In 2019, general and administrative cash expenses1 increased by 2% in USD against 2018. The primary component of general and administrative cash expenses was employee benefits (59%).

General and administrative cash expenses in 2019, %
Financial income and expenses

The 11% appreciation of RUB against the US dollar at 31 December 2019 compared to the beginning of the year resulted in a foreign exchange gain of USD 417 million and a fair value gain of USD 130 million on derivative financial instruments, primarily as a result of the revaluation of the foreign currency loan portfolio.

The decrease in the Company’s debt level as well as the attraction of financing at lower rates resulted in a 25% reduction in interest expenses in 2019 compared to 2018 (USD 217 million and USD 288 million, respectively).

Adjusted EBITDA analysis

In 2019, adjusted EBITDA increased by 8% compared to 2018, amounting to USD 1.58 billion. The EBITDA margin1 was 67% in 2019.

In 2019, the Company made a decision to write off the property, plant and equipment related to the liquidation of consequences of the accident at the Solikamsk-2 mine, which completed their purpose prior to the end of their expected value-added use. The volume of this writing-off amounted to USD 10.5 million. During the reporting period, the Company also incurred unplanned social and charitable expenses in the amount of USD 28 million. When calculating the adjusted EBITDA for 2019, these expenses in the amount of USD 38.5 million were assumed to be non-recurring.

No income and expenses were taken as one-off and excluded from calculation of the adjusted EBITDA in 2018.

Calculation of adjusted EBITDA , USD mln

2019 2018
Operating profit 1,255 1,202
Depreciation of property, plant and equipment and amortisation of intangible assets in the form of rights of use 272 257
Impairment of property, plant and equipment 12 -
One-off expenses
      Non-recurring writing-off of facilities related to the liquidation of the accident at the Solikamsk-2 mine 10.5 -
      Unplanned charity and social expenses 28 -
Adjusted EBITDA 1,578 1,459

In 2019, total CAPEX amounted to USD 378 million, 42% of which accounted for expansion CAPEX. The Group’s main expenses in 2019 were related to the construction of new mines: Ust-Yayva and Solikamsk-2. Moreover, projects aimed at increasing production volumes of standard and granular products at existing mines were implemented in 2019 as part of the capacity expansion programme.

The Company’s expansion programme remains one of the most efficient in the industry. In 2019, expansion CAPEX amounted to USD 158 million. This indicator was in line with the scheduled and planned commissioning of capacities to maintain its leading market position. Maintenance CAPEX in 2019 was in line with historical levels and amounted to USD 220 million. This included equipment replacement, and preparation of panels for testing in accordance with the production cycle. The Group additionally invested in the construction of hydraulic stowage facilities, to ensure the safety of mining operations.

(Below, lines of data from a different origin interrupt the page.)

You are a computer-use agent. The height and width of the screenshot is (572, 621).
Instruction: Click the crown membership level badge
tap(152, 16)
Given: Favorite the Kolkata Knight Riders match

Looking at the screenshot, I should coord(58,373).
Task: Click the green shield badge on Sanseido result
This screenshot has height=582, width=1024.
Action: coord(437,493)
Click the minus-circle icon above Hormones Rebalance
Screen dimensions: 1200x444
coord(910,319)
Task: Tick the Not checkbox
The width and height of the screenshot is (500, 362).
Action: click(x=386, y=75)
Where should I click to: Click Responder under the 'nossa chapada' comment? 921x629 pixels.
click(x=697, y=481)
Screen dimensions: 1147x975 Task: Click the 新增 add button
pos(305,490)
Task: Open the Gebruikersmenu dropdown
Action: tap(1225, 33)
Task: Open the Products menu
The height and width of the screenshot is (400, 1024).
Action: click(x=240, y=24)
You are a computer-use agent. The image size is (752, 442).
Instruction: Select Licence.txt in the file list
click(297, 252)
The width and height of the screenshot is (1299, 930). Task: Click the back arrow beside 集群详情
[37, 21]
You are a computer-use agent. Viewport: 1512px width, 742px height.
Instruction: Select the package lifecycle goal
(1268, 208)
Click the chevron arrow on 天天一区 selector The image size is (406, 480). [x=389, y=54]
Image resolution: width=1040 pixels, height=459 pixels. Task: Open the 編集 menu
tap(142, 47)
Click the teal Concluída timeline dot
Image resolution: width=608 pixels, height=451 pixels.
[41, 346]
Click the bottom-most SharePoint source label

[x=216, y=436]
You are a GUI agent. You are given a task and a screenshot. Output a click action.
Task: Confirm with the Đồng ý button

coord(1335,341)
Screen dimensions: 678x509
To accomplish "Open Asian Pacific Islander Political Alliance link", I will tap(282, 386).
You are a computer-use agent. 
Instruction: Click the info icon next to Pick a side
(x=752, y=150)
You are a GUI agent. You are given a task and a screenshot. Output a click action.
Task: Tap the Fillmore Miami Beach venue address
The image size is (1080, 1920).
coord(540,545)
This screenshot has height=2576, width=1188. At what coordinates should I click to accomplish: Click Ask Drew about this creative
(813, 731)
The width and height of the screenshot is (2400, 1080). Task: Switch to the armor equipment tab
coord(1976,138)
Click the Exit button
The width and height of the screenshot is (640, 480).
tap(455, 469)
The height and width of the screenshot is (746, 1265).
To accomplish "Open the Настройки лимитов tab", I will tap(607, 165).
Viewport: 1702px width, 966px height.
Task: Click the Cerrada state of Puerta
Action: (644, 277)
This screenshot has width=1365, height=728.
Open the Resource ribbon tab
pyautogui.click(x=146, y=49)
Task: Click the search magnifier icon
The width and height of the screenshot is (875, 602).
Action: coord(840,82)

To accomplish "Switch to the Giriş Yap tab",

CAPEX for production expansion in 2019, %
Cash flow

Cash funds received from the Group’s operating activities in 2019 decreased by 32% against prior-year comparatives, to USD 0.7 billion. The decrease in cash inflows was due to accumulation of inventories related to a decrease in sales volumes resulting from negative market conditions, as well as increased income tax payments.

Loan portfolio

As of 31 December 2019, the Company’s net debt amounted to USD 4.84 billion. At that, the cash balance amounted to some USD 0.48 billion, and total debt amount to USD 5.32 billion.

In May 2019, the Company signed a USD 725 million and EUR 650 million 5-year pre-export facility agreement with 13 international banks. The interest rate is 1 month LIBOR + 1.9% for US dollar tranches and EURIBOR +1.7% for euro tranches.

In October 2019, the Group issued Eurobonds at a nominal value of USD 500 million, with a coupon of 4.00% p.a. maturing in 2024.

At the end of 2019, the effective interest rate amounted to 4.50% on loans in USD and 1.64% on loans in EUR.